Chris Hartman, Executive Director of Kentucky’s Fairness Campaign, says HB 47, SB 239, and SB 147 all contain language and rhetoric which originated outside of the state. However, the bills were unsuccessful; Hartman credits this to the work of grassroots activists across Kentucky, many of whom were mobilized after last year’s passage of SB 150.

“We look at the victories this year,” said Hartman. “Not just Kentucky stopping every anti-LGBTQ bill, but West Virginia stopping every bill; Florida stopping pretty much every bill; Georgia stopping every bill. We’re seeing this trend of returning to the time before the anti-LGBTQ rhetoric reached a fever pitch across the nation and the Commonwealth.

Senator Mike Wilson sponsored SB 6, an anti-DEI bill which seemed poised to pass up until a house amendment made substantial changes to his original proposal. He attributes the bill’s failure not to grassroots activism, but to communication failures between legislators of the same party.

“There were some constitutional issues that we were concerned about in regards to that bill - which was House Bill 9, they actually took all of my bill out and put House Bill 9 in - that we couldn’t get past,” said Wilson.

Now, both parties are turning their focus toward this fall, when Kentuckians will vote on a constitutional amendment which would allow public dollars to be spent on private schools.
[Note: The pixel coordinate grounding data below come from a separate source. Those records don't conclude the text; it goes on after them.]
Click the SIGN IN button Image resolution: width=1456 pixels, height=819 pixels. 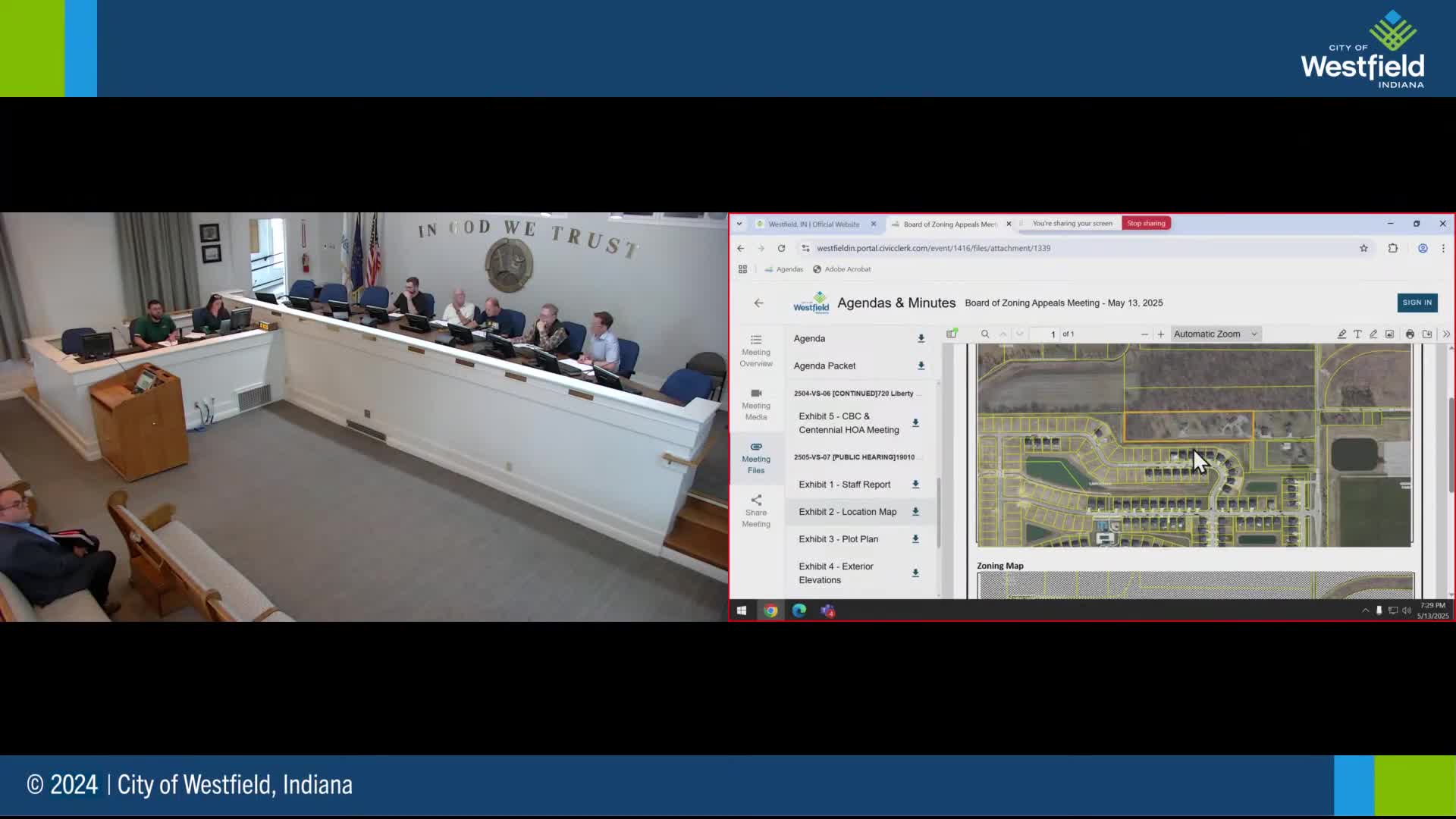click(1417, 303)
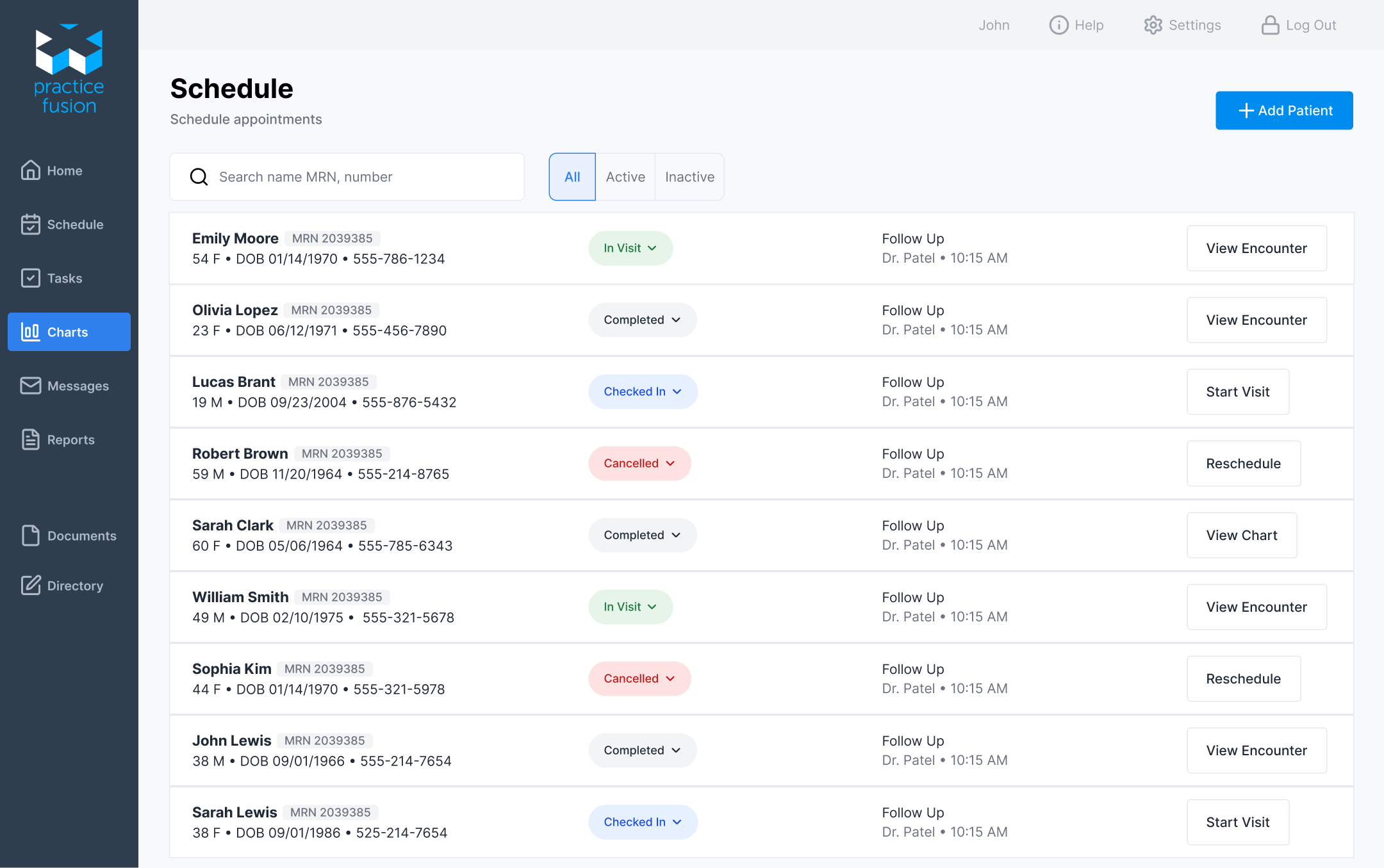Open Sarah Clark's Completed status dropdown
The width and height of the screenshot is (1384, 868).
pos(642,535)
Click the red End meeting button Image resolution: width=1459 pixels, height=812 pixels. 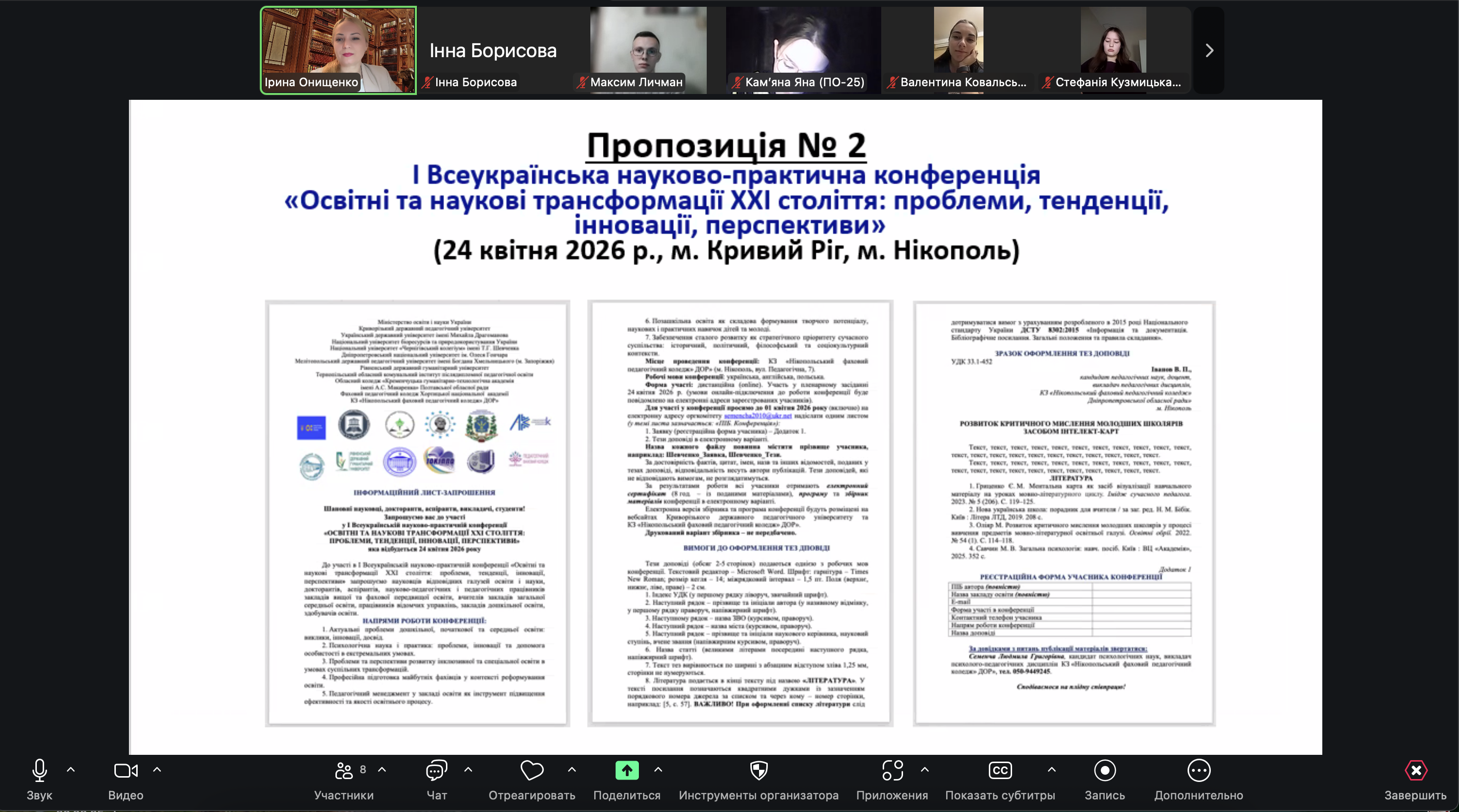(1415, 771)

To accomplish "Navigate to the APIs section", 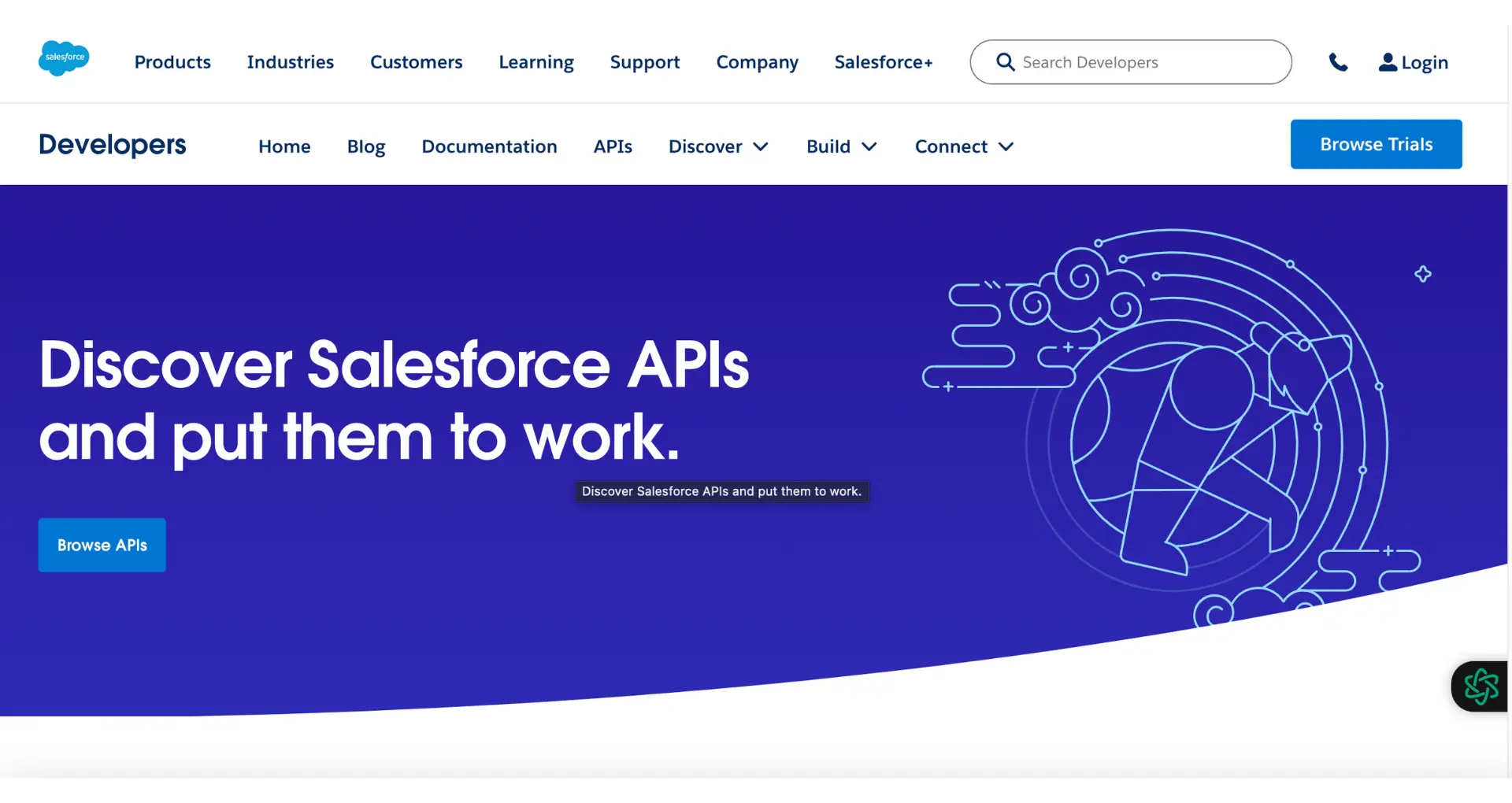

In 2021, a previous legislative effort to create scholarship tax credits supporting private school tuition was struck down by the state Supreme Court as unconstitutional. This session, HB 2 puts “parental school choice” on the ballot.

Minority Caucus Chair, Representative Cherlynn Stevenson, says public schools are the largest employer in most of Kentucky’s counties, and school choice would weaken their ability to meet their students’ needs.

“I think that Kentuckians are smart enough to see through that effort,” said Stevenson. “It’s absolutely an effort to destroy our public schools and we are going to win. That amendment will absolutely fail.”

Thayer disagrees.

“I think it has a very good chance to pass, but I’m also not naive,” said Thayer. “There will be a lot of money spent to try to defeat it, but we think that there are going to be groups coming into Kentucky - and groups from Kentucky - who are going to be investing heavily in media and grassroots to pass the Amendment 2 this fall.

Thayer says, since he is not running for reelection, he plans to devote his time toward campaigning for the amendment’s passage.